Gambar yang dimuat tidak boleh membuka secara langsung maupun tidak langsung identitas pasien, rahasia kedokteran, privasi pasien atau keluarganya, privasi sesama dokter dan tenaga kesehatan, dan peraturan internal RS atau klinik.

Dalam menampilkan kondisi klinis pasien atau hasil pemeriksaan penunjang pasien untuk tujuan pendidikan, hanya boleh dilakukan atas persetujuan pasien serta identitas pasien seperti wajah dan nama yang dikaburkan.

Hal ini dikecualikan pada penggunaan media sosial dengan maksud konsultasi suatu kasus kedokteran sebagaimana yang diatur pada poin 6.

8. Pada penggunaan media sosial dengan tujuan memberikan edukasi kesehatan bagi masyarakat, sebaiknya dibuat dalam akun terpisah dengan akun pertemanan supaya fokus pada tujuan.

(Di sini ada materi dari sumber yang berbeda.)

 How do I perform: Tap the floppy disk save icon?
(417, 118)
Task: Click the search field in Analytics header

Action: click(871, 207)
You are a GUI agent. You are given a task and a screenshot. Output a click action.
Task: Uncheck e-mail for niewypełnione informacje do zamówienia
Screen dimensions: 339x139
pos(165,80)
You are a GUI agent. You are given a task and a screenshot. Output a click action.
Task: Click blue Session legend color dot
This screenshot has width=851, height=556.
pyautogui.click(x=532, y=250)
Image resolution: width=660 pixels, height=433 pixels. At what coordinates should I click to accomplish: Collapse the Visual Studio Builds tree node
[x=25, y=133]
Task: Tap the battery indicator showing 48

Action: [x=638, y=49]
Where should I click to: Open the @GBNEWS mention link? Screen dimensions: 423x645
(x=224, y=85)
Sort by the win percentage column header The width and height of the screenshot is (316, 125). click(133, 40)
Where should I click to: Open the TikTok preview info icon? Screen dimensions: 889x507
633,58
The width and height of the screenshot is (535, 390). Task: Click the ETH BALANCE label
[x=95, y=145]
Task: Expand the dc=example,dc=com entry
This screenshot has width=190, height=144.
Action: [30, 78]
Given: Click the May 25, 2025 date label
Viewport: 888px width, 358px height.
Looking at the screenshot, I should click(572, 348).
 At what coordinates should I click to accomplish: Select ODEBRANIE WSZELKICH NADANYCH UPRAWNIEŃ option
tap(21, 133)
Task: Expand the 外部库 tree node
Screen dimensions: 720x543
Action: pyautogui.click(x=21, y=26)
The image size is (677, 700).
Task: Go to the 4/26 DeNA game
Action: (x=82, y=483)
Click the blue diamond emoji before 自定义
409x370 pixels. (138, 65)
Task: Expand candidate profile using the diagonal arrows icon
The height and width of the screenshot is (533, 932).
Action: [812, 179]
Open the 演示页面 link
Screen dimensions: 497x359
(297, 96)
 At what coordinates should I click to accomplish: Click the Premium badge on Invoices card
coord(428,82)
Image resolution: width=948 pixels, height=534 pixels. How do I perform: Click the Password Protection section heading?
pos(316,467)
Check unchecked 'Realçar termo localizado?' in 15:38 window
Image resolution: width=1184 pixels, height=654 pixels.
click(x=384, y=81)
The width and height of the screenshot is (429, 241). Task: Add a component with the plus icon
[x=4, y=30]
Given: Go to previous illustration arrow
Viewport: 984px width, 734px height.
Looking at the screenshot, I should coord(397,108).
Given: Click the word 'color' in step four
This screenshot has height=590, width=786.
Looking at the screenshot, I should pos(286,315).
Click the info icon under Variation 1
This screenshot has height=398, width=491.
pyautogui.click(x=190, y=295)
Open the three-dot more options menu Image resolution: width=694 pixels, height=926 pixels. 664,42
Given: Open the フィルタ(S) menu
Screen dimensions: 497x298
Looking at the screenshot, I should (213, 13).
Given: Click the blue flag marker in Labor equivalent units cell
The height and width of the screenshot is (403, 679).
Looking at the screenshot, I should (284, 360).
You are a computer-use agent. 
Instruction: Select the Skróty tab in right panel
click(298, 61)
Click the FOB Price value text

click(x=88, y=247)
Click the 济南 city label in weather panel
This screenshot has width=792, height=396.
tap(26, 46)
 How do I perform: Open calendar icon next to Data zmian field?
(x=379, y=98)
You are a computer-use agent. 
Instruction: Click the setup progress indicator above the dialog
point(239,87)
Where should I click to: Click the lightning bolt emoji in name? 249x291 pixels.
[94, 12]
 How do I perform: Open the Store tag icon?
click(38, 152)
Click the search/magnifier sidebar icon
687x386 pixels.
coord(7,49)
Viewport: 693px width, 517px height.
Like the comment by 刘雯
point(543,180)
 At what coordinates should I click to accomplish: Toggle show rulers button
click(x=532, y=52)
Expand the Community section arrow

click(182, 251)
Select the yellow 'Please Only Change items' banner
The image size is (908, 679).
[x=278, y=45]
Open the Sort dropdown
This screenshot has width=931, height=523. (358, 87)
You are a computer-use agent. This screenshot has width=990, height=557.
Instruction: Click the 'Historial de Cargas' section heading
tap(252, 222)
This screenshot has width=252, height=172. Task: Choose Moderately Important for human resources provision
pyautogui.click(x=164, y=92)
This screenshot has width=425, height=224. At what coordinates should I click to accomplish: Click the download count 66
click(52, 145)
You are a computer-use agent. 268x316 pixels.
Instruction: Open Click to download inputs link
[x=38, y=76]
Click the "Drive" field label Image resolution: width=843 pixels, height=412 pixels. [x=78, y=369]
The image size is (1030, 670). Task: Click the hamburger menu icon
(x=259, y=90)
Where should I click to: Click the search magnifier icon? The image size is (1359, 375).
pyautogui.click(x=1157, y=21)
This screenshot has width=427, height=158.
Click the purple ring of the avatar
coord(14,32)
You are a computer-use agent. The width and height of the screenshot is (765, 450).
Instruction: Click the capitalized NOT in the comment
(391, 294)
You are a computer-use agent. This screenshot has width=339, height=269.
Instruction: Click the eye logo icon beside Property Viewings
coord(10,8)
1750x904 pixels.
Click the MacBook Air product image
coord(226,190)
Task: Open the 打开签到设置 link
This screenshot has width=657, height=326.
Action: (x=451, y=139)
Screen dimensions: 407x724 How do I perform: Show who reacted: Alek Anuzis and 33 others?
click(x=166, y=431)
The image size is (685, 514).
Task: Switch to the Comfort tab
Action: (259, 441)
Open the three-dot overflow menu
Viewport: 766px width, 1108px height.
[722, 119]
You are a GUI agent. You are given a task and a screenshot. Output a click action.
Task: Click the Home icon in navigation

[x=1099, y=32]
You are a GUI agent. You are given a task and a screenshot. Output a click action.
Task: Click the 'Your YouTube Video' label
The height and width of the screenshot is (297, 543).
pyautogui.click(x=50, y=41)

Bila akun yang sama juga digunakan untuk pertemanan, maka dokter harus memahami dan mengelola ekspektasi masyarakat terhadap profesi kedokteran.

9. Pada penggunaan media sosial dengan tujuan edukasi ilmu kedokteran dan kesehatan yang terbatas pada dokter dan atau tenaga kesehatan, hendaknya menggunakan akun terpisah dan memilah sasaran informasi khusus dokter.

10. Pada penggunaan media sosial dengan tujuan pertemanan, dokter dapat bebas berekspresi sebagai hak privat, sesuai ketentuan etika umum dan peraturan perundang-undangan yang berlaku, dengan memilih platform media sosial yang diatur khusus untuk pertemanan dan tidak untuk dilihat publik.

11. Dokter perlu selektif memasukkan pasiennya ke daftar teman pada akun pertemanan karena dapat mempengaruhi hubungan dokter-pasien.

12. Dokter dapat membalas dengan baik dan wajar pujian pasien atau masyarakat atas pelayanan medisnya sebagai balasan di pasien atau masyarakat tersebut.

Namun sebaiknya dokter menghindari untuk mendesain pujian pasien/masyarakat atas dirinya yang dikirim ke publik menggunakan akun media sosial dokter sebagai tindakan memuji diri secara berlebihan.

13. Pada kondisi di mana dokter memandang aktivitas media sosial sejawatnya terdapat kekeliruan, maka dokter harus mengingatkannya melalui jalur pribadi. Apabila dokter tersebut tidak bersedia diingatkan dan memperbaiki perilaku aktivitasnya di media sosial, maka melaporkan kepada MKEK.

Jika yang bersangkutan benar melakukan pelanggaran, akan dikenakan sanksi atau proses lanjutan sesuai dengan fatwa MKEK.

"Kita akan panggil dulu yang bersangkutan," ungkap dr Budi.